THE SEVENTH SARAJEVO UN WORLD INTERFAITH HARMONY WEEK

Report on THE SEVENTH SARAJEVO UN WORLD INTERFAITH HARMONY WEEK Sarajevo, February 4th to 9th, 2019  

International Forum Bosnia's Centre for Interfaith Dialogue is pleased to report the completion of its programme to mark the Seventh Sarajevo UN World Interfaith Harmony Week in February 2019. Continuing its tradition of holding the Sarajevo UN World Interfaith Harmony Week since its inception in 2013, and particularly after the success of the activities for 2017, which won Second Place in the King Abdullah II of Jordan Prize for that year, the organisers and participants decided to prepare a programme for 2019, again under the patronage of Sarajevo Old Town Municipality.

The programme opened on February 4th with a public lecture by Prof. Rusmir Mahmutćehajić on The Philosophy of Religion and Social Pluralism in Bosnia. This was followed the next evening by a public discussion entitled An anthropological perspective on Bosnia, Safet Hadžimuhamedović’s new book Waiting for Elijah: Time and Encounter in a Bosnian Landscape. On February 6th, there was a public conversation between Rusmir Mahmutćehajić and the Major of Sarajevo Old Town municipality, Ibrahim Hadžibajrić, on The Future of Sarajevo.

On Thursday, February 7th, there was a public discussion on The Future of Interfaith dialogue: Muslim-Christian Encounters through A Common Word, eds. Yazid Said and Lejla Demiri, followed on Friday, February 8th, by a public discussion on Discovering the beauty of Bosnian literature through Lejla Nakaš's new book Paratextuality in mediaeval Bosnian literature. The week was closed with a concert of Musica Sacra Bosnae: An Evening with the Pontanima Choir on February 9th.

The first event was a lecture on The Philosophy of Religion and Social Pluralism in Bosnia by Prof. Rusmir Mahmutćehajić. It was held at the IFB meeting room (ul. Sime Milutinovića 10/III) at 18:00 hours, on Monday, February 4th, 2019.

■ GIVEN DATA
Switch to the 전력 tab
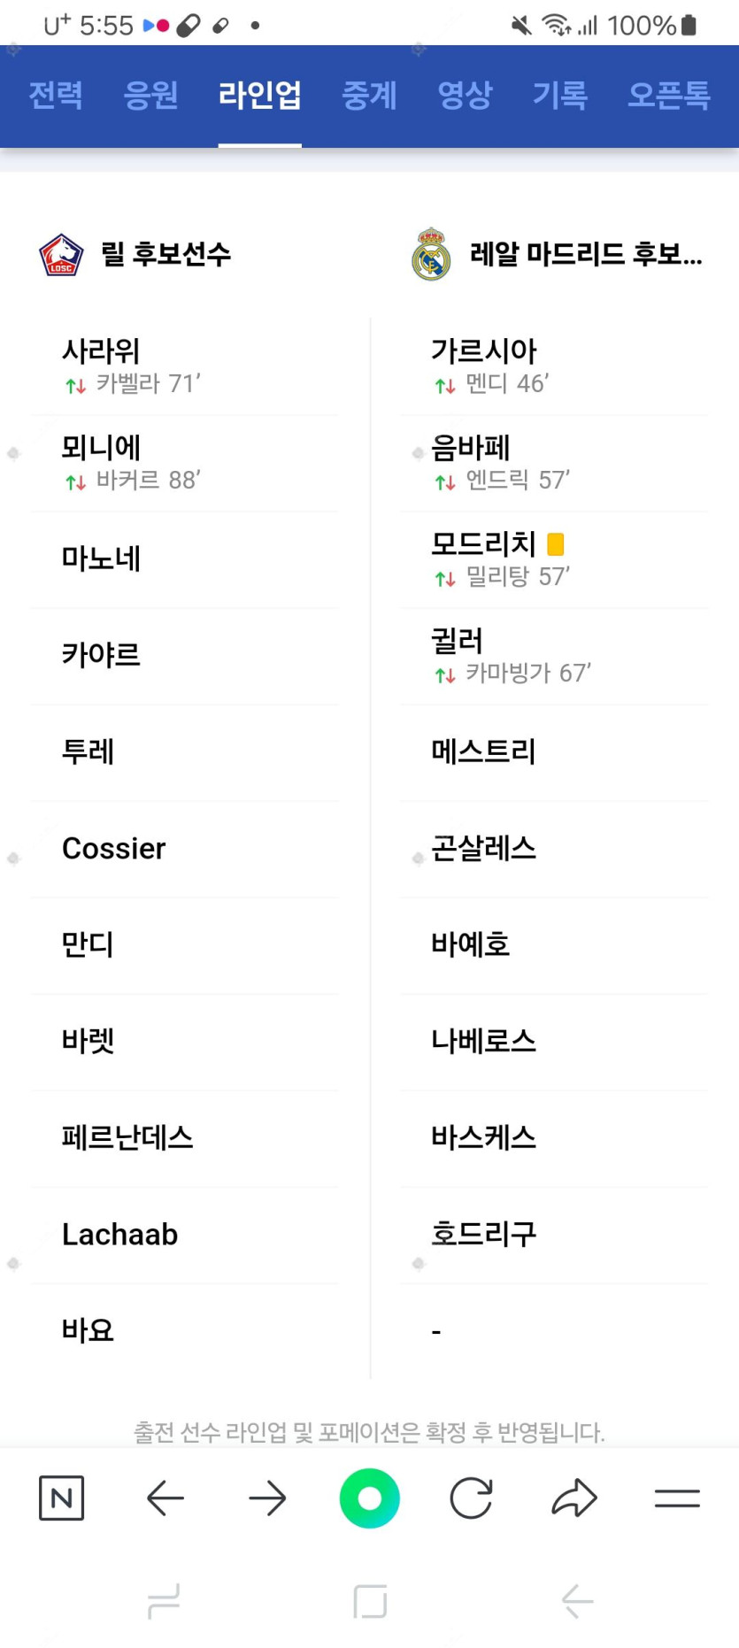[x=56, y=96]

■ GIVEN INSTRUCTION 1
In the interfaith harmony week report, which choir performed at the concert that closed the week?
■ GIVEN INSTRUCTION 2
Please write the next part of the interfaith harmony week report, starting after its last sentence.

■ EXERCISE RESPONSE 1
The Pontanima Choir.

■ EXERCISE RESPONSE 2
Professor Mahmutćehajić is one of the leading experts in Europe on the religious phenomenology of the Muslim intellectual tradition, philosophy of religion and its interface with the philosophy of science, and the dialectic of unity and plurality in open, multifaith societies. His academic works have been published in English by Brill, Oxford, Cambridge, Fordham, SUNY, World Wisdom, and the CEU Press, amongst others, as well as in Bosnian, Italian, French, German, Turkish, Indonesian and other languages. 

In his lecture, Prof. Mahmutćehajić addressed the 20th century subordination of religion and religious institutions to the ideological needs of ruling elites in Bosnia and the Balkans and the subsequent reduction of religious plurality to simplistic caricature. He argued that any revival of public and intellectual life in these countries had to reverse the exclusion of religion from the public sphere and academic life, without allowing a reactionary subjection of intellectual and political thought and freedom to ideologised religion. The reconstruction of public life can only be achieved along with the recognition of the role of a critically grounded dialectic of faith and liberty as forms for the expression of human dignity and the development of human character.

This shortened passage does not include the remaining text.